Can 3-D Television or Movies Make You Sick?

Three-D technology capitalizes on taking advantage of the brain's ability to fuse two images together. The glasses that you wear when watching 3-D are helping your brain interpret two flat images as one object with depth. A bunch of 3-D movies are making their mark in Hollywood.

  1. Martin Scorsese plans to direct a 3-D movie
  2. Nintendo - 3-D game console, the 3DS
  3. 3-D television models
  4. ESPN - 3-D sports network

There are some dangers, doctors say, for eyes unaccustomed to watching 3-D for hours. there are mild symptoms like disorientation and seizures.

Samsung 3D LED TV comes with health warnings cautioning that certain flashing images/lights could induce seizure or stroke and that motion sickness, disorientating, eye strain and decreased postural stability may result.

The percentage of people to worry about effects is small. Commonly, people may become dizzy after watching 3-D TV or films.

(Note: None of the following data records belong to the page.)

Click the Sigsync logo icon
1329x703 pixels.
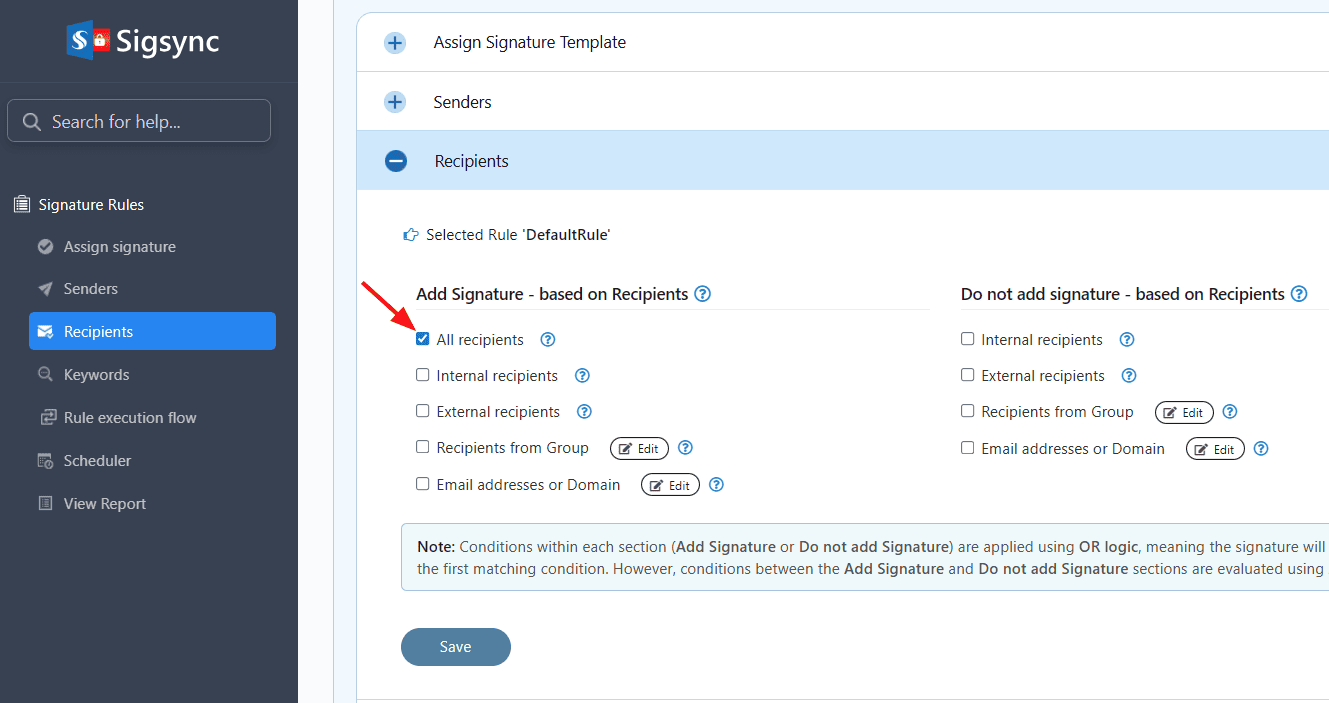pos(89,41)
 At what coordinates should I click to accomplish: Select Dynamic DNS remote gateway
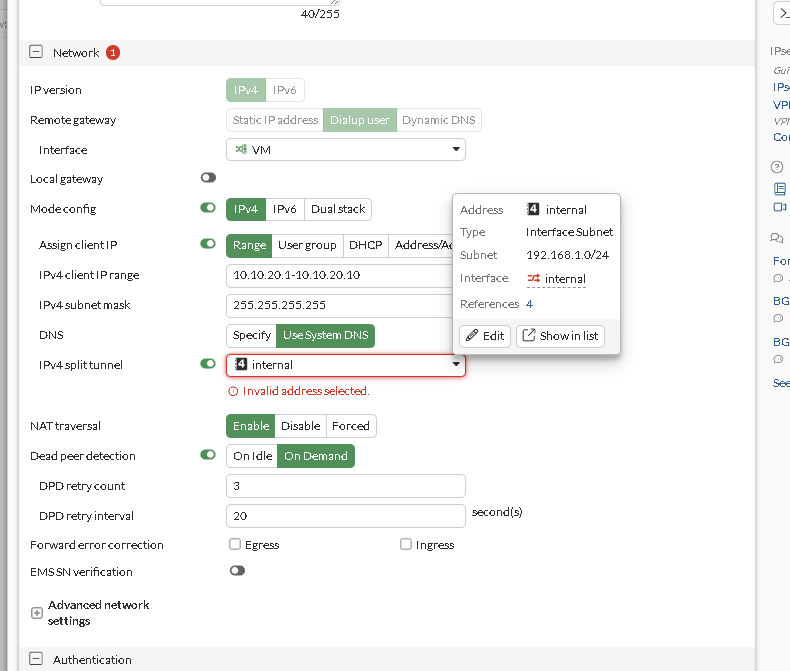[438, 120]
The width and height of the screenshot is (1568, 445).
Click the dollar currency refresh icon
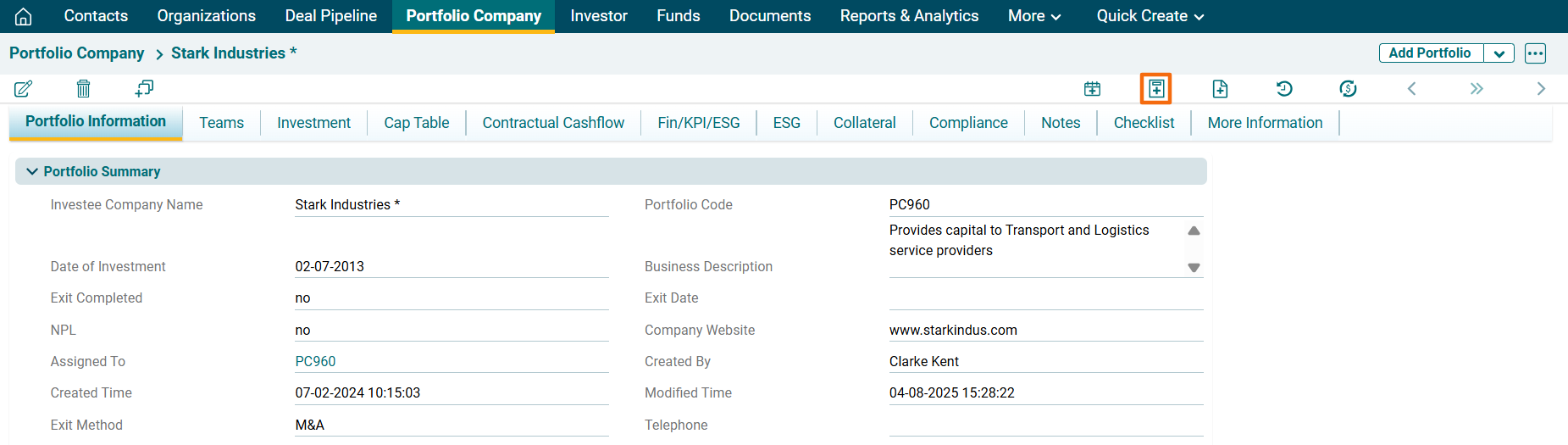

3-D causes the eyes to move in unnatural ways. 3-D presents two slightly different perspectives of the same scene. Three-D glasses have a polarized filter that separates the two images, each to be seen by a different eye. In the brain the images are fused creating the illusion of depth, says Steven Nusinowtz, associate professor of ophthalmology at the Jules Stein Eye Institute at the University of California, Los Angeles.

Your eyes slightly cross toward each other when you see something come toward you in the real world. The lenses change in order to keep the object in focus as it moves, process called accommodation. With the images on the screen, your eyes try to align the two, but not accommodate because the image is moving toward you. The disconnect will make you feel sick.

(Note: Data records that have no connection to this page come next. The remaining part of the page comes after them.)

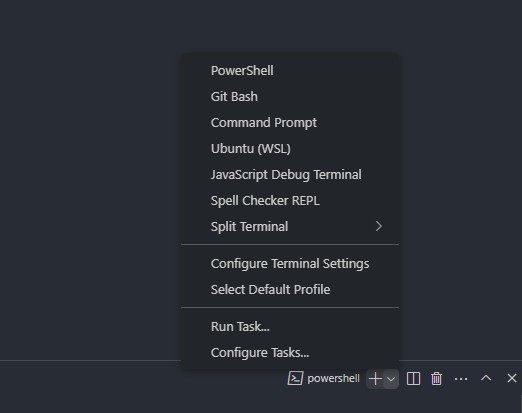Click the powershell terminal icon

click(295, 378)
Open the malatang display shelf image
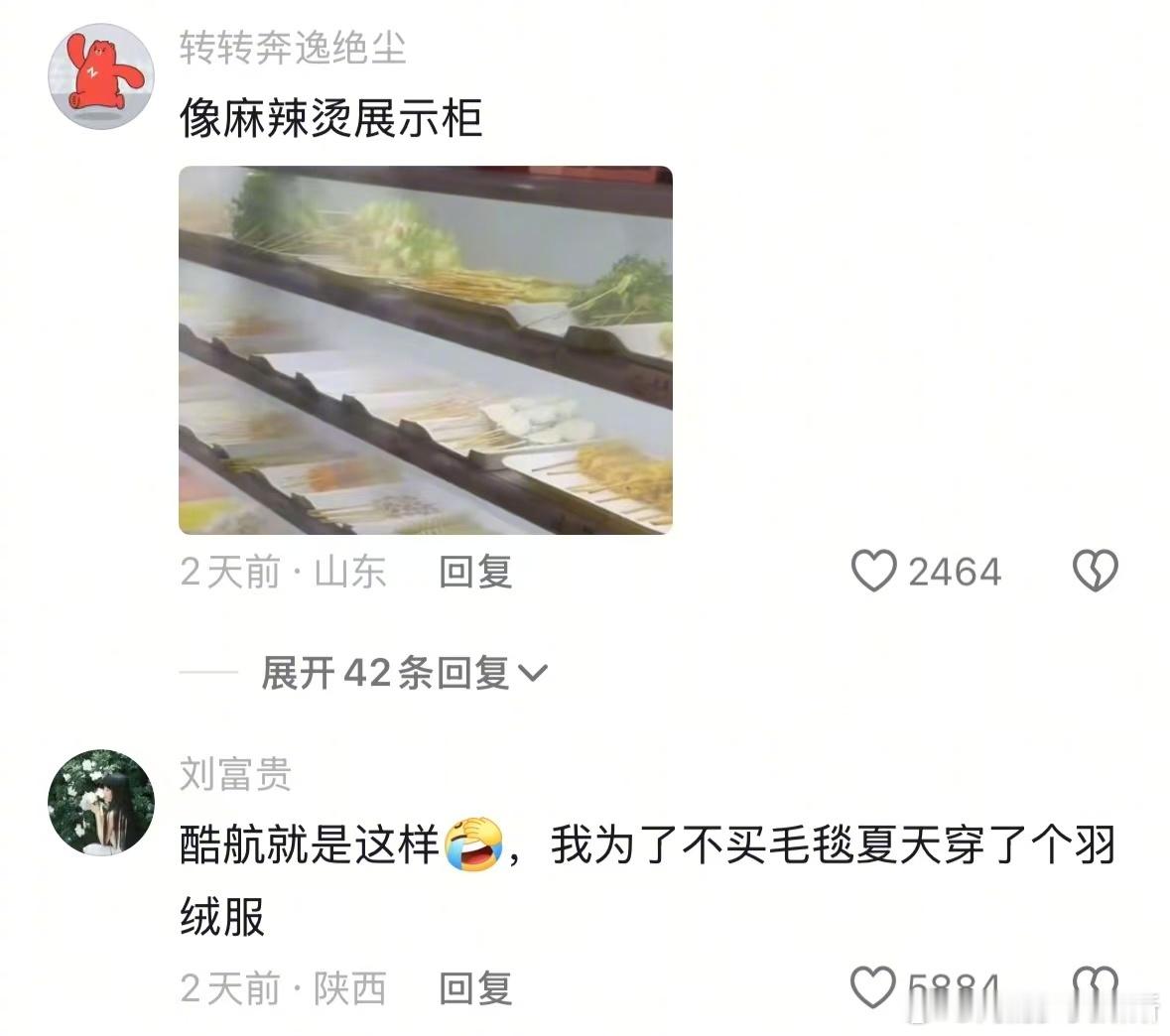1170x1036 pixels. (426, 350)
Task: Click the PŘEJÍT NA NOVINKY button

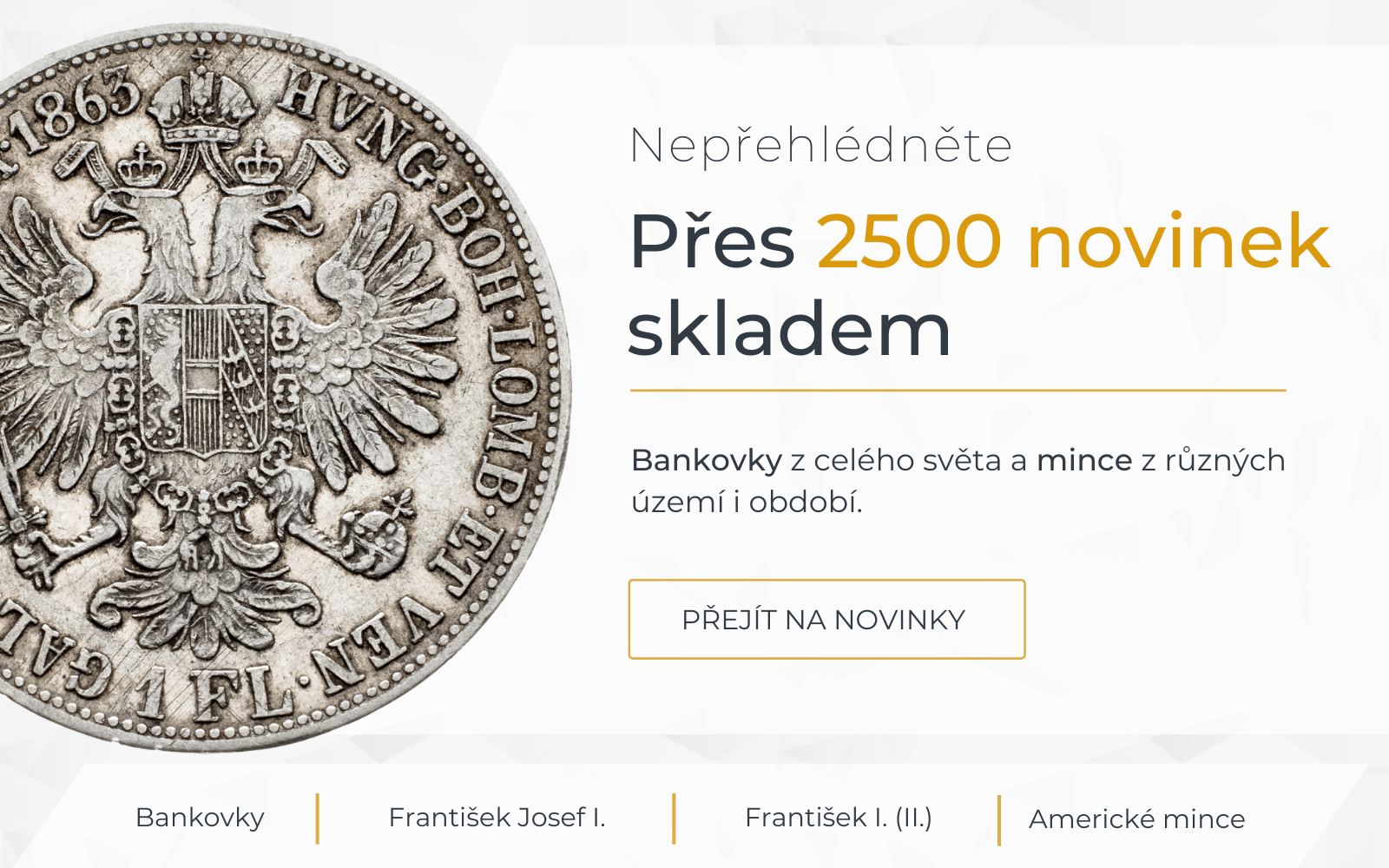Action: point(826,620)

Some people can not see in 3-D, like people whose eyes aren't perfectly aligned, or have a weak eye muscle a condition where the eyes point in different directions. People with a lazy eye may also miss out on the depth perception.

Nusinowitz says that 80% of people won't have problems.

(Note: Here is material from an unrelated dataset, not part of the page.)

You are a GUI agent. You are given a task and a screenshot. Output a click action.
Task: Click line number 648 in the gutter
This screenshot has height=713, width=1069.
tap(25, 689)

No one knows for sure the long-term effects of 3-D television.

http://www.cnn.com/2010/HEALTH/04/23/3d.vision.brain/index.html?hpt=Sbin

I do think that people can get sick from watching three-D movies. I know that after I watch something in 3-D I am a little dizzy once the movie is over and I stand up. I think that 3-D is a cool effect and it is interesting to know that our eyes help us perceive depth in the real world and the glass help us in the movies, but seeing something in 3-D, I think, is a really treat. If it becomes a common house hold thing then not many people will go out to see movies in 3-D. I think that if someone watches a lot of 3-D their eyes will get too used to the polarized glasses and have troubles seeing in the real world. They don't know the long-term effects so I think that going out and buying all this 3-D technology people should just wait to see what the long-term effects could be. We don't know if it could be something that changes your life drastically or something that is very small and minor. I do think that we need to do more research on 3-D before we all get carried away and someone comes up with 3-D computers.